Undecided

“There’s no way you could have predicted how this would play out,” she argues. “Was it your best idea to move in with Kellan McVey? No, of course not. But how were you to know you’d fall for Crosbie and that stupid little May Madness mistake would come back to bite you in the ass?”

I shrug. “Life’s not fair.” And it’s really not. How is it that I hook up with five guys and one of them winds up being my future boyfriend’s best friend and I end up the villain? How is it that Kellan can have sex with sixty-two women, catch an STI, and have his problems cured with a week’s worth of antibiotics? Crosbie literally covered up his regrets with a coat of blue paint; I tried to keep mine under the radar but that blew up in spectacular fashion. It’s the whole balance thing, all over again. In my effort to make up for being invisible in high school, I’d raced from the Nora Bora end of the spectrum right over to the Red Corset side. And for all my trouble to see and be seen, the only person who’d spotted me at all last year was a middle-aged peace officer with a flashlight and a frown.

“Enough about me,” I say determinedly. “What’s going on with you and Nate?”

Instead of their usual sniping, they’ve been studiously ignoring each other all afternoon, and Celestia has yet to make an appearance.

Marcela studies her fingernails, painted to look like clouds. “Nothing.”

“Nothing?” I narrow my eyes.

She holds up her hands defensively. “Nothing, I swear. But…”

I wait her out.

“But there’s something to be said for having things out in the open,” she adds hastily. “I mean, last year with the secret admirer stuff—it was easy to pretend I didn’t know who it was. And I think it was easier for him to pretend he believed I didn’t know. And this year, as bad as it’s been seeing them together, it was easier than admitting that maybe I’d made a mistake not acknowledging him.”

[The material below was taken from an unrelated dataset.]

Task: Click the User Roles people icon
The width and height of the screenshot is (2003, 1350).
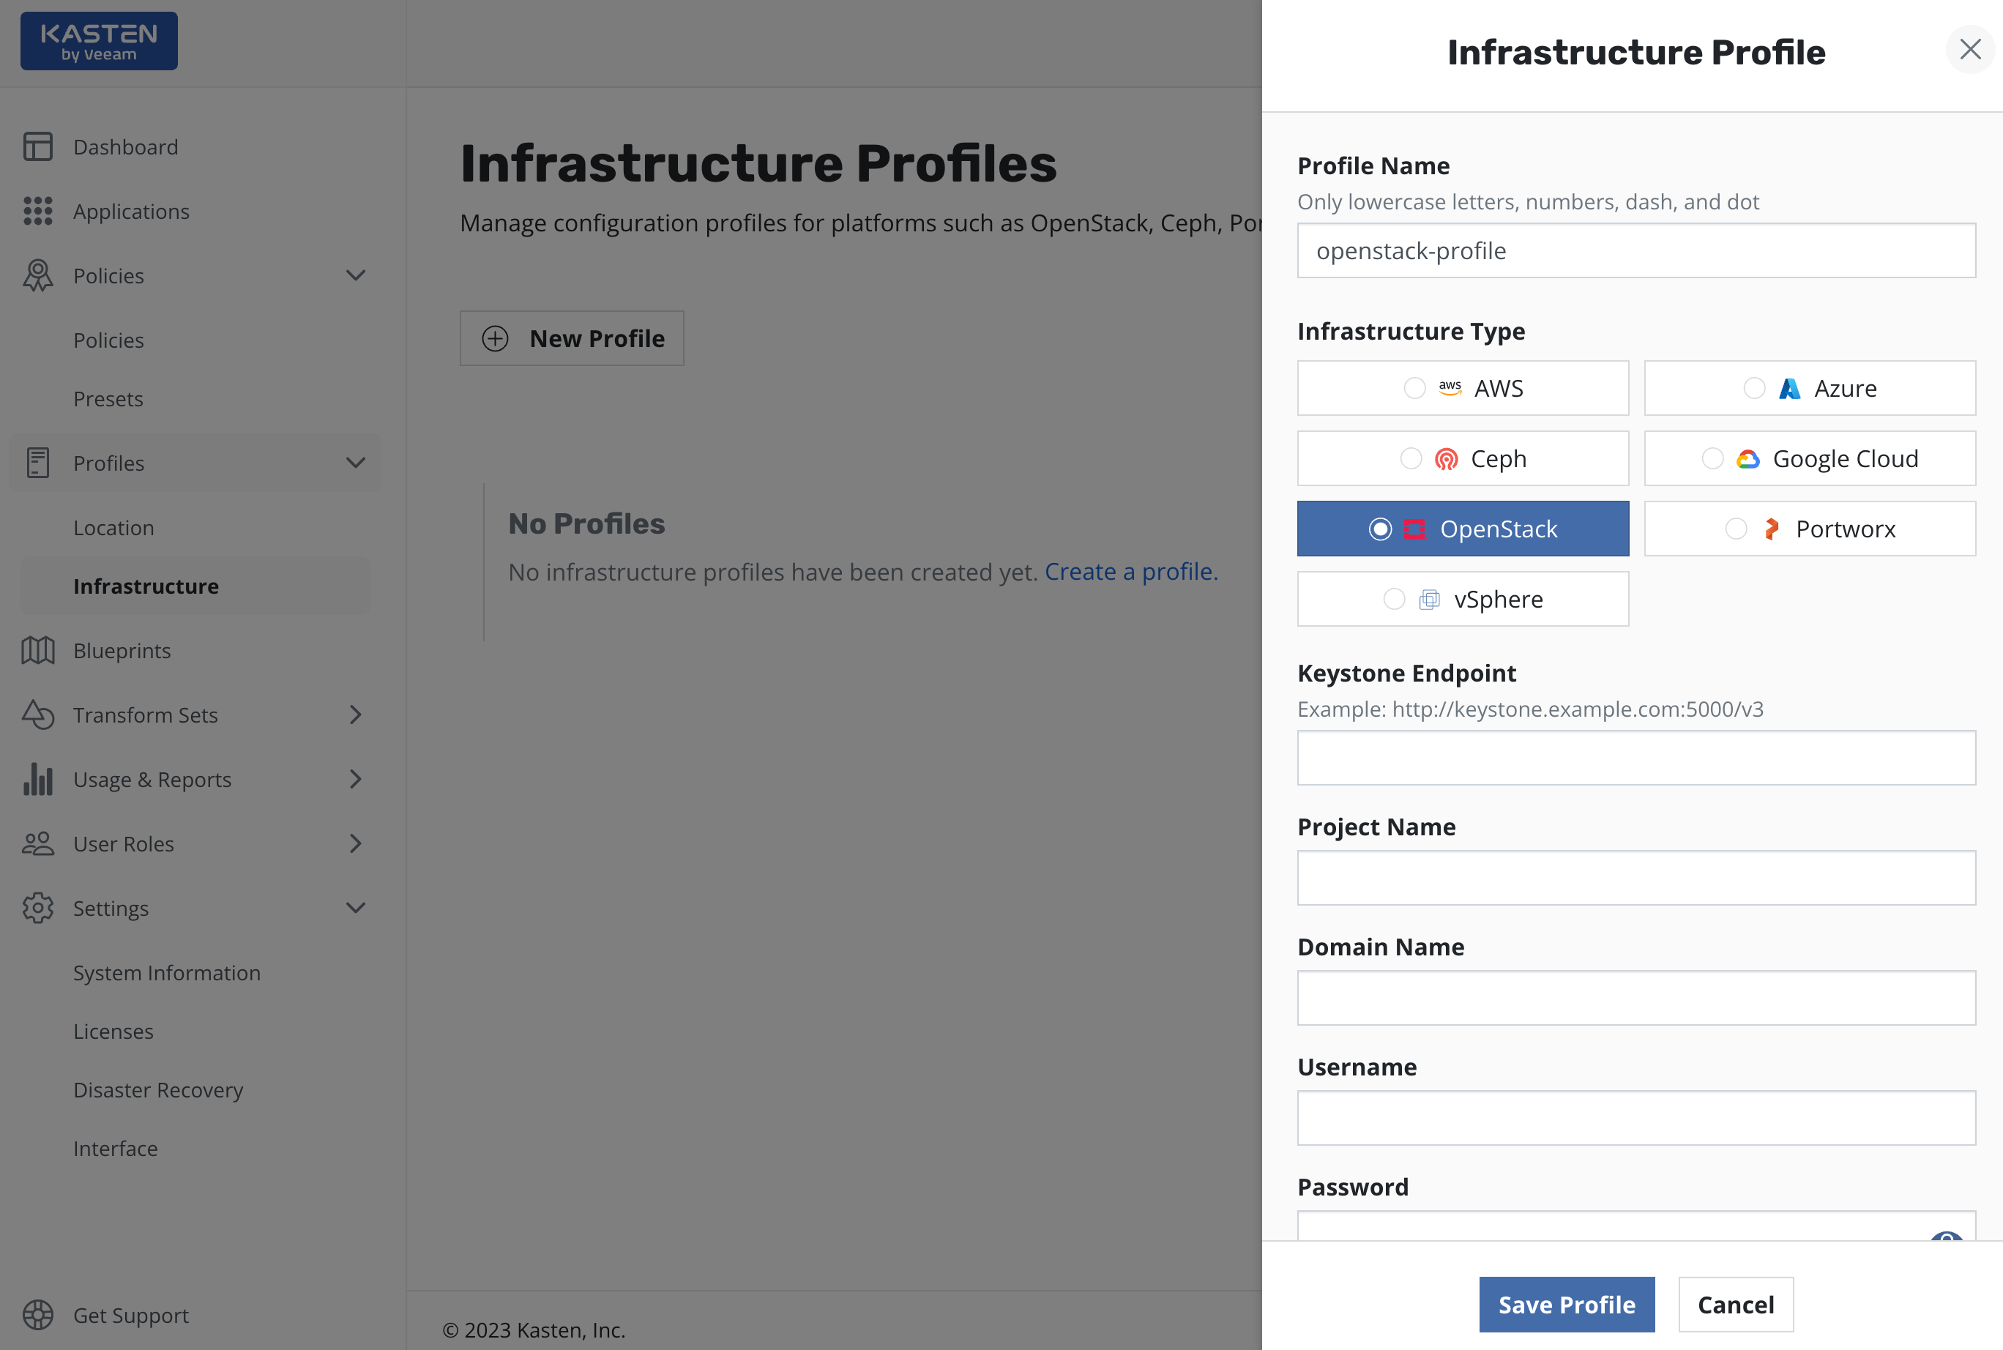Action: [38, 844]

I blow out a breath. “Wow.”

“Yeah. So, who knows what—if anything—will happen next. But you started fresh this year, and I’m going to start fresh in January. That’s my resolution. No secrets, no mixed messages.”

“You’re going to tell Nate you like him?”

“No, of course not. But I’m not going to pretend I don’t, either.”

“I really feel like maybe you’re missing the point.”

She bites the back legs off a sugar cookie shaped like a reindeer. “Well, look what happened here. You and Crosbie put it all on the line, and that flopped.”

“You’re very sensitive.”

“I’m just saying, maybe the truth is a little more than we can handle right now, but lying only makes it worse.”

“You can say that again.”

“And you can hear me say it,” she says, “whenever you want, since we’ll be roommates.”

I stop polishing the silverware I’d picked up. “Come again?”

She licks the red sprinkles off the reindeer’s nose. “Well, you’re homeless, and I have a spare bedroom. What kind of friend am I if I don’t insist on having you move in?”

“Are you serious?”

“Of course. It’ll be a boy-free zone. Kind of like what you and Kellan had, except without all the lying and gonorrhea.”

“You know how to woo a girl.”

“I’m going to Tahiti for two weeks; I’ll leave you my keys and you can move your stuff in. We’re talking, what? A duffel bag and a milk crate?”

“Two milk crates.”

“Look at you,” she coos, chucking me under the chin. “All grown up.”



*



To a perfect stranger, I’d look like anything but a grown up. In my efforts to keep my mind off Crosbie, I throw myself into studying, forsaking pretty much everything except my shifts at Beans, since I’ll now need the money more than ever. My hair is in a perpetual straggly bun, my daily uniform is the same pair of ratty jeans paired with a T-shirt and a hoodie. I haven’t made my bed since Chrisgiving, and the fitted sheet is just a crumpled ball lost under the duvet somewhere. It’s only when the last exam is written and it’s time to pack my bags to head home for the week that I survey the situation and realize what a mess I am. Perhaps it’s for the best that Crosbie’s been ignoring me since that awful night—if he came by and saw this, he’d hightail it right back out of here.